“Ele pagou quanto por mim? Não pagou, não sou posse”. Por muitos anos Eliane Dias carregou o título de “mulher do Mano Brown”, rapper líder dos Racionais MC's. Hoje a reputação de primeira-dama do rap é por outro motivo: ela se tornou a empresária do grupo e, em 2017, foi eleita a melhor empreendedora musical do ano pelo Women’s Music Event Award, única premiação para mulheres na música do país.
Mas se engana quem pensa que Eliane sempre sonhou em trilhar este caminho. Ela é advogada e, quando propôs um trabalho junto ao grupo, em 2004, queria apenas tratar da parte jurídica. Mas a ideia não foi bem aceita. “Eles falaram para mim que não queriam mulher no grupo, e eu também sou do tipo que, se não me quiser, tem que quem queira. Só falo uma vez”, conta Eliane.
“Você fala muita coisa" e "você é muito mandona” foram alguns dos argumentos que acompanharam o "não". A parceria só se tornou realidade em 2013, quando Eliane fundou, junto com Brown, a produtora Boogie Naipe, na qual atua como CEO. “Para trabalhar com a banda e no mundo empresarial, você precisa ter uma energia muito forte, porque não é fácil, não”, revela.
“Nos primeiros anos eu dormia apenas quatro horas por noite, porque ficava pensando o tempo todo, buscando soluções e tentando entender o mercado”. A falta de sono e rotina intensa pesaram para a empresária: ela engordou 19kg e não demorou para sentir as consequências. “Sentia muita dor no pé e no joelho, mas ano passado resolvi voltar a me cuidar nesse sentido”.

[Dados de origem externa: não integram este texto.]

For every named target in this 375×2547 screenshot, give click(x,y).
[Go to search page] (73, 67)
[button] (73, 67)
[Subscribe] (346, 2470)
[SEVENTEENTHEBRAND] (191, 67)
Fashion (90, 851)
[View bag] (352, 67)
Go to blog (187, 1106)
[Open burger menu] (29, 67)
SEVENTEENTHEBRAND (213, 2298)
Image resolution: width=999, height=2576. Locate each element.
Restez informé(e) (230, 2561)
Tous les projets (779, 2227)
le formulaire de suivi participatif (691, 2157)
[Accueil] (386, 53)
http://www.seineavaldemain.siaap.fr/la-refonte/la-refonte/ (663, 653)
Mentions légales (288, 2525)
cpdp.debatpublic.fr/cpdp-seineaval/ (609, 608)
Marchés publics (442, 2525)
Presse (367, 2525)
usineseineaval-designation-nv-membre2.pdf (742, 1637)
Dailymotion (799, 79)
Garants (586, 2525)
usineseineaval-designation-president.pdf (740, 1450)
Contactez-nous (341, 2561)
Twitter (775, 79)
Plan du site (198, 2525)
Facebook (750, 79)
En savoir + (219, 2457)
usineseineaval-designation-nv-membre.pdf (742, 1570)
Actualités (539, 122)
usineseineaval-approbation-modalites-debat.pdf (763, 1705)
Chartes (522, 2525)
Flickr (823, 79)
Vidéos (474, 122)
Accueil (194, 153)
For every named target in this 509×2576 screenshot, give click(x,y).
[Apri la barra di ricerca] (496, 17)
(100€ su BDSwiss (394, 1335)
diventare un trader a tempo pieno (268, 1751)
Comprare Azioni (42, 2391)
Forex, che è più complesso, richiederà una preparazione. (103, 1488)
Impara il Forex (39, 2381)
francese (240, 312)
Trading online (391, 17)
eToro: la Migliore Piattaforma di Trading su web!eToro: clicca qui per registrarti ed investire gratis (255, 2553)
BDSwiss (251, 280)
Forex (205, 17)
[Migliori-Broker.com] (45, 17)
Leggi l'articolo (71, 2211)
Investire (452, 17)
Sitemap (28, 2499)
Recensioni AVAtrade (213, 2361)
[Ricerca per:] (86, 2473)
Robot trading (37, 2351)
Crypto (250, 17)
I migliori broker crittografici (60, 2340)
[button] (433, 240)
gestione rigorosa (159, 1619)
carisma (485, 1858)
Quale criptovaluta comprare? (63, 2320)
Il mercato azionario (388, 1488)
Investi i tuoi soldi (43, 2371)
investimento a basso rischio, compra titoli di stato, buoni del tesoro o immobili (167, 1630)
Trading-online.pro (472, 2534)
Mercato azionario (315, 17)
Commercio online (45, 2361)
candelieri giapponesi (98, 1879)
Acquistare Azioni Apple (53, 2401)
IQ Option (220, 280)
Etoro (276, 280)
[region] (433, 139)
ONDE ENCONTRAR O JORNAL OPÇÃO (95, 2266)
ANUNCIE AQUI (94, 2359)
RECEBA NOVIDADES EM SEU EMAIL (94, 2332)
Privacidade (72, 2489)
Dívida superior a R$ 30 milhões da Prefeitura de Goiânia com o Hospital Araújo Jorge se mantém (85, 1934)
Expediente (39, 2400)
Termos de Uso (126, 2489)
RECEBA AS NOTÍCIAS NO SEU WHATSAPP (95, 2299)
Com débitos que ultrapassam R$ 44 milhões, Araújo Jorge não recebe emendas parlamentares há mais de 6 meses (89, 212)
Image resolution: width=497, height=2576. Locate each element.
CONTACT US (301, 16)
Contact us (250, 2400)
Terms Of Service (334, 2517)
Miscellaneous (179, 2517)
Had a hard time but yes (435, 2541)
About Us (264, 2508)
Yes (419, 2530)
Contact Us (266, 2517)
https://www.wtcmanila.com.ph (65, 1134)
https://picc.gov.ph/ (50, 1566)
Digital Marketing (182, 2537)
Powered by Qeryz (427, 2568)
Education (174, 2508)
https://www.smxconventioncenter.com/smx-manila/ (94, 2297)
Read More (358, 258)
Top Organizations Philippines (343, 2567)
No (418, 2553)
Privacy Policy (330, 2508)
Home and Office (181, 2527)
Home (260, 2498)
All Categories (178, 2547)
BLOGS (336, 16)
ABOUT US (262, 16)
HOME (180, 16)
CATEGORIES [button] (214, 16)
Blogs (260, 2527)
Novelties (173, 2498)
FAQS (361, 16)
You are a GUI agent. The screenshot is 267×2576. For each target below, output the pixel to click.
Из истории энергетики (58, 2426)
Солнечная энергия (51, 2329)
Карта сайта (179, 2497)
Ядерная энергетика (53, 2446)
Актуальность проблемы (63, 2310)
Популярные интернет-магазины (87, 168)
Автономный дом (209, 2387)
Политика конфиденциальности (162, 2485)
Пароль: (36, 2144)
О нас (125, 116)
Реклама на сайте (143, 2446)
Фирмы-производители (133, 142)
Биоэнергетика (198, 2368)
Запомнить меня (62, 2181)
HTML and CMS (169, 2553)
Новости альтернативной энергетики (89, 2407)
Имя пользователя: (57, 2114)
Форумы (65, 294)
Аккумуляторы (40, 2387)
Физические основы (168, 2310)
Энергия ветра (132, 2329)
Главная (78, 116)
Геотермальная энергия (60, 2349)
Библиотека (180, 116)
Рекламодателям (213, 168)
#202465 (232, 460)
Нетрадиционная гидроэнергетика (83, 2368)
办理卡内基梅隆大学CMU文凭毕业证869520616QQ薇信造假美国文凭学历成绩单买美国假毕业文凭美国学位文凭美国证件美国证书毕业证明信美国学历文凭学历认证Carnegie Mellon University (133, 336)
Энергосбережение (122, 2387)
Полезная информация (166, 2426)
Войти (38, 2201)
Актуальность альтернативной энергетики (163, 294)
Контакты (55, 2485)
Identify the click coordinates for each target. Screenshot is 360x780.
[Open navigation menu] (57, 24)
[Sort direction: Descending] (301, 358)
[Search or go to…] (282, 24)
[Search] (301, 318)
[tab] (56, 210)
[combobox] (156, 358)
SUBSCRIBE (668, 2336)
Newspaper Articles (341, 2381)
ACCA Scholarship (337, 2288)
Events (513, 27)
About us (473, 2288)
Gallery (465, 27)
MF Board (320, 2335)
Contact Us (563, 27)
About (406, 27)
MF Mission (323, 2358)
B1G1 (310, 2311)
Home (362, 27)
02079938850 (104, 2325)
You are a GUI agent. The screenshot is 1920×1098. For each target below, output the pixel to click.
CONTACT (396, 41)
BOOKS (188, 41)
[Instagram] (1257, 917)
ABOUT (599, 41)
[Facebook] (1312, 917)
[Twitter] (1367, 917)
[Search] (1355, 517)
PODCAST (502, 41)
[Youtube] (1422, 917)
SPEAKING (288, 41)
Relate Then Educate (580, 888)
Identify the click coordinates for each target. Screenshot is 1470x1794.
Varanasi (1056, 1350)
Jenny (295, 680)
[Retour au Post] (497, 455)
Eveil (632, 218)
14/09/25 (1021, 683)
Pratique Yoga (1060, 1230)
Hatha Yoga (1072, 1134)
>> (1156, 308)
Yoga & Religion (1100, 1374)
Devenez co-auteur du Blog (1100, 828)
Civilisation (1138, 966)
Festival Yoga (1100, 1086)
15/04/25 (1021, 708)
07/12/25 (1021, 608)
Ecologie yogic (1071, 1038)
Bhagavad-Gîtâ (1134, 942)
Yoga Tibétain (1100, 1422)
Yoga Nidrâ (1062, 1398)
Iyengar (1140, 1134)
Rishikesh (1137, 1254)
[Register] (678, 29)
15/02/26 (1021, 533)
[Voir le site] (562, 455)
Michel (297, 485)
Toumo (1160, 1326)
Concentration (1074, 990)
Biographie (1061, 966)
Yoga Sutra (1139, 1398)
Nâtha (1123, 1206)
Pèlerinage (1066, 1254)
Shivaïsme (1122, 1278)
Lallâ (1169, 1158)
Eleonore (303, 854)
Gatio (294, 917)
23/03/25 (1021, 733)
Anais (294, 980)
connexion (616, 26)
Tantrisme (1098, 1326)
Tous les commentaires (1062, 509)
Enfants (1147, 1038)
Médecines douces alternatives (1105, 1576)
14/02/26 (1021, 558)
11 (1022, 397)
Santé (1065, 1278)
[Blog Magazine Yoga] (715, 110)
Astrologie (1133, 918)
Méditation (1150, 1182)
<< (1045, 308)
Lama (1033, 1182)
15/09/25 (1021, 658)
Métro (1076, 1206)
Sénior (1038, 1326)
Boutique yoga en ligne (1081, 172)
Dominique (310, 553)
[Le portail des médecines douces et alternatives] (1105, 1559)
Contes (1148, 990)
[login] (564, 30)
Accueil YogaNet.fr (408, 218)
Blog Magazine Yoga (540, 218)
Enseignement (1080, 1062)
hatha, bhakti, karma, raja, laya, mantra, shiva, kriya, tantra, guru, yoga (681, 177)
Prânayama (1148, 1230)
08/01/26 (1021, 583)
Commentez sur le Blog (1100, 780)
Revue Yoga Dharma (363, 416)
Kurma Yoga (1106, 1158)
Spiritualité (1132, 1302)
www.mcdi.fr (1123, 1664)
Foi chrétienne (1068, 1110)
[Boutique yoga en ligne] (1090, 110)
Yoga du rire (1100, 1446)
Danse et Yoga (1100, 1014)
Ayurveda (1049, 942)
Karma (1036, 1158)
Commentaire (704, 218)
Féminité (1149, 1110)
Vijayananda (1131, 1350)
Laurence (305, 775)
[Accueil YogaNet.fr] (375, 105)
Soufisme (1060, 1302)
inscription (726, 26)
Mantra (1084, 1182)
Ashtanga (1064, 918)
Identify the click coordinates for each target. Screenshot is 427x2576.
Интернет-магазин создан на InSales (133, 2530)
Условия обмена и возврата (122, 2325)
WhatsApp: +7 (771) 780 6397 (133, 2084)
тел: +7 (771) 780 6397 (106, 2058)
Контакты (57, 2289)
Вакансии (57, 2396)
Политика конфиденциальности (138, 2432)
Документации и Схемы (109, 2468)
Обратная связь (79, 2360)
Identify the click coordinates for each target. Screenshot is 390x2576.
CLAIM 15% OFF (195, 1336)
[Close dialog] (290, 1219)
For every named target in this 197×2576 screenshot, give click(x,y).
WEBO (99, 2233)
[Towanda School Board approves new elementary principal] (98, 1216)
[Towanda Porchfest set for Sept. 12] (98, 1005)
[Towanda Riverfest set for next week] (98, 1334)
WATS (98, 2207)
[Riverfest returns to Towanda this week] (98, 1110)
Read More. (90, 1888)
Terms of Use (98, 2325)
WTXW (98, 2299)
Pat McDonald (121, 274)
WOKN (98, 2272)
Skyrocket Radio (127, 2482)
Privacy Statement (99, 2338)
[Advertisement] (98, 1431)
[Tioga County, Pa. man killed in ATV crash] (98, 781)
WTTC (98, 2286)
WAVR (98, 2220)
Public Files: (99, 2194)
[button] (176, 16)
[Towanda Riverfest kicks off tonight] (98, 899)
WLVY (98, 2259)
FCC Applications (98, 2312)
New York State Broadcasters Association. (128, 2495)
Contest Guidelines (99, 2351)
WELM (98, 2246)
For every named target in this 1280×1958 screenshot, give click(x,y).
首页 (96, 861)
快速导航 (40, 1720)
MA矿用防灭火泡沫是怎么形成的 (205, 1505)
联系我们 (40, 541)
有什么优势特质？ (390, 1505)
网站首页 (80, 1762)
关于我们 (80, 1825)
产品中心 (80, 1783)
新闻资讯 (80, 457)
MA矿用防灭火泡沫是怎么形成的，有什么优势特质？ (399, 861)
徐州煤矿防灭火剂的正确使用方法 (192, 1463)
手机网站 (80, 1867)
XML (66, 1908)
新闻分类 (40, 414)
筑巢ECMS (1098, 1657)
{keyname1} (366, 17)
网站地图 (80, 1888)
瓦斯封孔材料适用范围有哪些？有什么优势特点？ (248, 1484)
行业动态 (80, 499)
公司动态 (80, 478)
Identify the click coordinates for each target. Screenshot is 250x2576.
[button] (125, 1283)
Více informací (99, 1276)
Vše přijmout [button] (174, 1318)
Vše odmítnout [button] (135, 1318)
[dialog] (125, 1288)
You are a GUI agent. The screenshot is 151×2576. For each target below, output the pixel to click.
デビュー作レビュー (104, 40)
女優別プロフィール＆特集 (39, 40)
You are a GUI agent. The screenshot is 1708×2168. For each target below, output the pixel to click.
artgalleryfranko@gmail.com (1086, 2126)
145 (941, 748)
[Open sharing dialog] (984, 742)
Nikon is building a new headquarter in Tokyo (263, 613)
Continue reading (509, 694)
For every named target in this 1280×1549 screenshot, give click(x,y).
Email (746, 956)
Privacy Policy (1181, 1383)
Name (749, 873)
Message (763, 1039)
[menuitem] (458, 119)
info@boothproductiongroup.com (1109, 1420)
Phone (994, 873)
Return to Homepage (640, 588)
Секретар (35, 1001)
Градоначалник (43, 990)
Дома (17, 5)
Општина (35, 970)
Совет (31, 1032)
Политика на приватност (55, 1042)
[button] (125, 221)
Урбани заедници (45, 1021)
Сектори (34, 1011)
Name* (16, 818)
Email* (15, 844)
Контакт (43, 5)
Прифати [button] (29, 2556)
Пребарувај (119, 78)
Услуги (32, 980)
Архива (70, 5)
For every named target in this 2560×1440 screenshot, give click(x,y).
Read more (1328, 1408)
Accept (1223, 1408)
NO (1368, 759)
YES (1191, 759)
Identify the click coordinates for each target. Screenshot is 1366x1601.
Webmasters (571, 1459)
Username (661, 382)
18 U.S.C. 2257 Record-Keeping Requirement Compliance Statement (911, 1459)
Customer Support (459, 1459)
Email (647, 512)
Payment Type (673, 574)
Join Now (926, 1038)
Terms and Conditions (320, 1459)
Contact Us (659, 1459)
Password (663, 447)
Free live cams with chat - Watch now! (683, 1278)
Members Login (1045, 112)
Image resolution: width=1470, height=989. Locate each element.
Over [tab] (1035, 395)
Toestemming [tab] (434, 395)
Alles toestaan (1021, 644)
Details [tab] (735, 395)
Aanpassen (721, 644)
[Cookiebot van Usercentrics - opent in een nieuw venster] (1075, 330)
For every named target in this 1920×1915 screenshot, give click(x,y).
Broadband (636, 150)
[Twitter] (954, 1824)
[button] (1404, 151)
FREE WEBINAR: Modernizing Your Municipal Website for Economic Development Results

Lidar com o grupo que revolucionou a cena musical brasileira na década de 1990 também não é fácil. "Eu não tinha a dimensão do tamanho da banda. Acompanhava de pertinho, mas não tinha noção da relevância e da importância deles", conta.
Eliane e os integrantes do grupo Racionais Mc's
Reprodução/InstagramNas palavras da empresária, a relação dela com o grupo é uma "roda gigante". “Tem momentos em que eles estão super pró-feministas e de repente falam que mulher não vai, que mulher não entra”, conta. "Aí, quando eu vou pro 'enfrentamento', vou pra cima, eles falam que eu atropelo, que não respeito".
Quando se trata dos períodos de criação, é ainda mais complicado. “Parece que estão em uma hipnose, e qualquer coisa que atravessa aquele caminho já provoca um mal estar”, define Eliane.
Em 2015, Eliane também foi coordenadora do SOS Racismo, na Assembleia Legislativa de São Paulo. Foi nesse período que percebeu que, além de Zumbi dos Palmares, as mulheres precisavam conhecer Dandara, uma guerreira que lutou contra a escravidão e também foi companheira de Zumbi.
Para ela, que começou a trabalhar aos 14 anos de idade, a luta contra o machismo nunca foi uma opção. "Sou filha de mãe solteira e, para ter a casa respeitada, eu tive que me impor e aprender a dizer não", relembra. "Com o passar do tempo, entendi que esse comportamento era feminista", completa Eliane.
A advogada chama a atenção para o alto índice de homicídios contra mulheres negras, que somam 66% das vítimas do sexo feminino no país, segundo dados do Fórum Brasileiro de Segurança Pública. "Isso porque nós fomos para as universidades e a internet trouxe uma gama de informações. Por conta disso, alguns homens chegam ao extremo de assassinar mulheres", afirma.
“As mulheres não têm noção do seu potencial gigantesco e os homens aproveitam dessa falta de autoconfiança para invisibilizar tudo o que podem”, finaliza a empresária.